# ADA Aqua Soil - How Long Before Tank Clears



## LindaC (Nov 26, 2005)

I added just under 9 liters of Amazonia Aqua Soil to my 10 gallon tank on Monday evening and it was very cloudy and still was the next morning when I left for a 2 day business trip in Maine and when I returned today, it's still cloudy! Anyone else having this problem?

The bag says not to wash it, so I didn't but now I'm wondering if it's a mistake to not rinse it somewhat. When I went to put a stem in the soil, it kicked up a cloud of dust, which leads me to believe there's going to be a problem every time I try to clean the tank.

The soil itself feels wonderful, it just grabs hold of the stems and holds the plant right in place. I would like to be able to see the plants in the back and also my fish, as I'm concerned that the PH is rather low and that it's also going to create another cycle.

Any ideas on how I can clear it out? I have an Aqua Clean HOB filter, I believe it's a 50, I use to run it on my 29 gallon tank, so it's powerful enough.

Thoughts, advice are great appreciated!


----------



## Marc (Oct 13, 2004)

Drain the tank and refill it slowly- Use a plate to minimize splashing on the substrate. If its been cloudy for a few days now- that could be the start of green water.

BTW-is the tank planted? or is it just the substrate right now?


----------



## LindaC (Nov 26, 2005)

It's planted, I just added a few more plants. No CO2 on this tank though, I dose Seachem Excel. I also just upgraded the lights to two screw in compact flourescents, 19 watts, which gives me 38 watts over a 10 gallon. That's only medium light though, I shouldn't be getting green water. Actually the water is gray.

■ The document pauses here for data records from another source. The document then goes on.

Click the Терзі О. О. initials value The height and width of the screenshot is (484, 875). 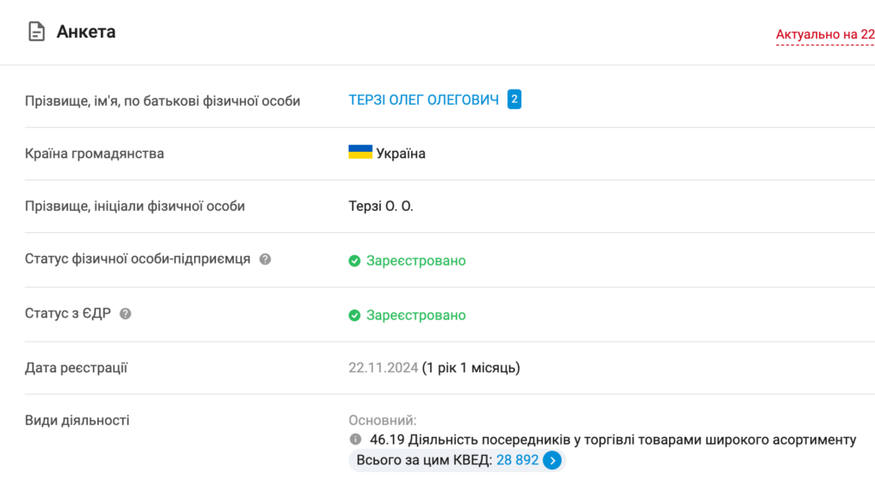click(380, 207)
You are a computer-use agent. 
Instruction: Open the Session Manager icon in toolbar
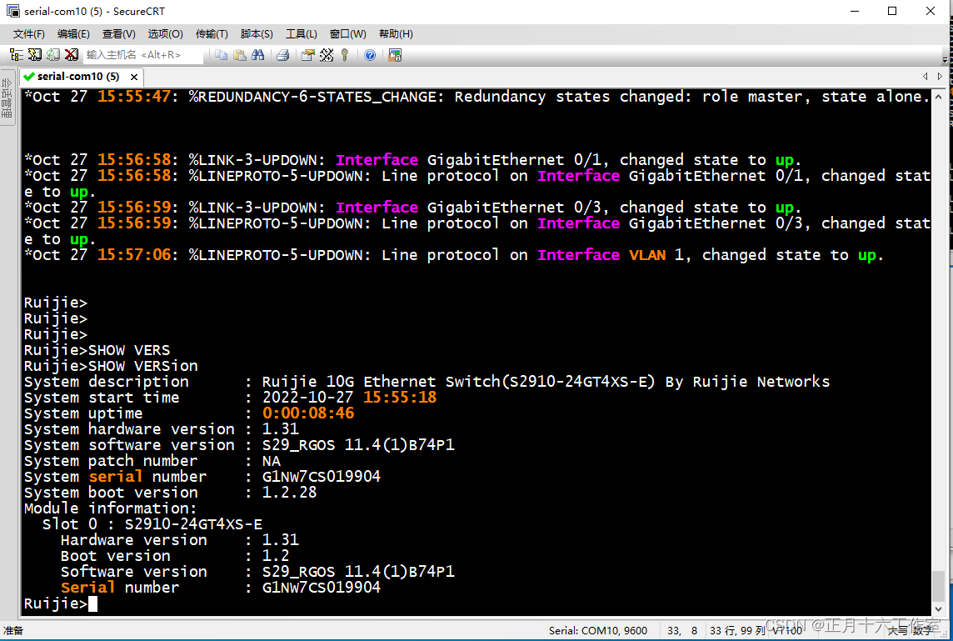point(17,55)
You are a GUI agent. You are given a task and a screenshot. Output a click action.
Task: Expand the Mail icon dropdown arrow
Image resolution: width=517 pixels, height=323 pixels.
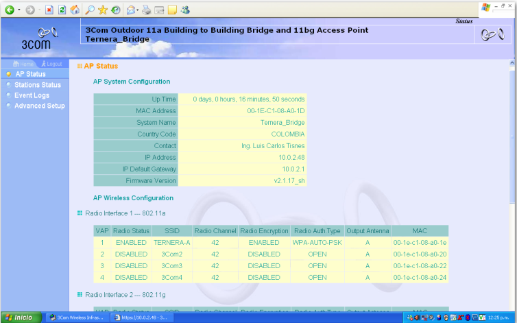click(x=139, y=10)
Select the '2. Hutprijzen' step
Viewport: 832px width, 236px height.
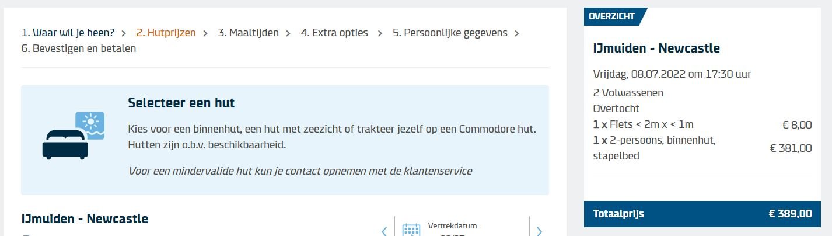(x=166, y=33)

I better dose a small amount of ferts, damn I wish it would clear up. I did a 50% water change a little while ago and it's still cloudy, can hardly see the heater or back plants. I can't see the glass at all.


----------



## Marc (Oct 13, 2004)

LindaC said:


> No it's planted, I just added a few more plants. It's not green water though, it's gray.
> 
> I better dose some ferts, damn I wish it would clear up. I did a 50% water change a little while ago and it's still cloudy, can hardly see the heater or back plants. I can't see the glass at all.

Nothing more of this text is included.